Appropriation of images and intervention in existing spaces and relations are often present in contemporary art. In the case of street art, we can find a rather striking resemblance of hacking outside the realms of the Internet: the laws against it, the growing interest of the public and the artists using appropriation and intervention to already existing forms -changing or transforming them. Even in the vocabulary of the street artists we can detect a somehow “militant” spirit: street artists “bomb” or “raid” a space, Shepard Fairey distributes his “propaganda” -appropriating well known images from popular culture or art history-, the Space Invader “invades” a city. Even more openly political, Banksy’s installation of an inflatable figure resembling a Guantanamo prisoner in Disneyland has a lot in common with the hacktivists’ practice of intervening on the content of a website. It is like hacking in a three dimensional space.

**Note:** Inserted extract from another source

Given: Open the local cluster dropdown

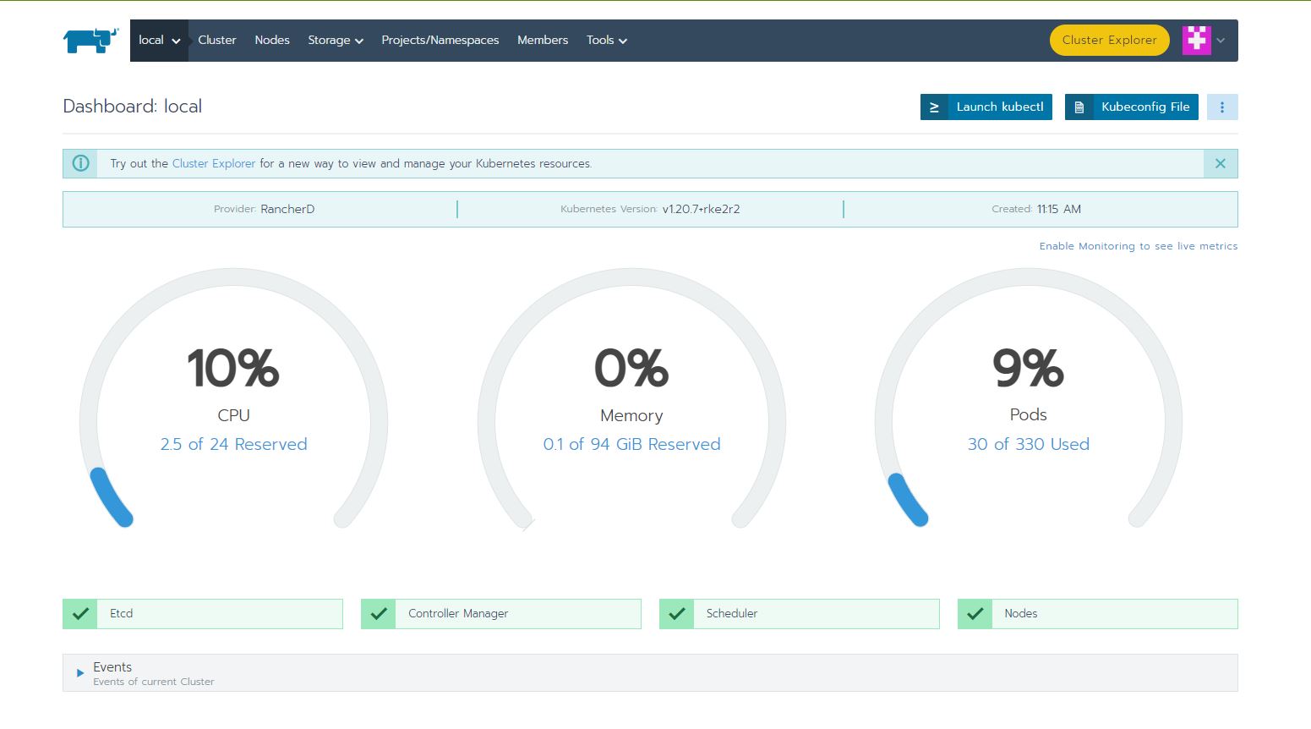Looking at the screenshot, I should (160, 41).
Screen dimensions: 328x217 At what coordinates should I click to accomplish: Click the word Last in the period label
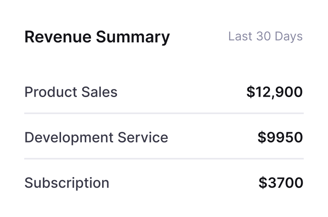point(240,36)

Peter Bux, Achtung Umzug in Hacking the City
Highlighting this form of hacking, the exhibition “Hacking the city”, curated by Sabine Maria Schmidt in Essen, presented interventions in the public space around the city that dealt with “strategies of Adbusting as well as Faking (or plagiarism), adding in and taking away (misappropriation), irritation and disruption, forms of Hacktivism, flash mob actions, re-enactments, performances, sculpture in public space, concealed investigations, hidden actions, events directed via internet or mobile phones. […] These strategies follow the logic of hackers: entering into other systems, finding their way around, and then introducing applications that change or expand that system’s limits and utility”[3]. Therefore, the term of hacking expands to include any kind of appropriation and use of a system, as well as subversive actions onto the public space and the internet.

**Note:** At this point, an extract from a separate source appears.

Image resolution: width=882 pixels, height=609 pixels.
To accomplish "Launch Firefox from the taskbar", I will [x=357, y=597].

Another exhibition entitled “Open_Source_Hack_Art”, hosted at the Museum of Contemporary Art in New York in 2002, presented artists affiliated with the Open Source movement and Hack Art. Among them, Knowbotic Research’s “Minds of Concern: Breaking News”, an artwork consisting of an installation and a web interface. Within the project website the visitor could pick among the websites of groups, movements and non-governmental associations and click on a name. This would trigger a set of network processes that investigate the security conditions of the website’s server, looking for security holes. The artwork was shut down within a few days for going against acceptable use policy.
The Pirate Bay in the Venice Biennale
On a far larger scale, in 2009 the Italian Police raided S.A.L.E., one of the collateral projects of the Venice Biennale, for presenting the Pirate Bay. The first ever Internet Pavilion, curated by Miltos Manetas, included the Pirate Bay among other artists and groups, creating thus a fertile platform for the cultivation of new ideas and practices about the Internet, culture and politics. The case of Manetas is particularly interesting here; apart from creating Internet art, his open support towards pro-Internet-freedom groups, as well as his visual works resonating the pirates’ logos (“Pirate Paintings”) and slogans (“I am gonna copy”) and his texts, like the Piracy Manifesto somehow summon all the previously mentioned topics regarding Internet freedom and the birth of a new political conscience.
This new political conscience calls for the adaptation of society, laws, art and individual mentality to the new conditions emerging from the widespread use of the Internet.
From music and film torrents to the utmost secrets of worldwide diplomacy, it seems like the fastest road to immersing oneself into culture and politics is hacking.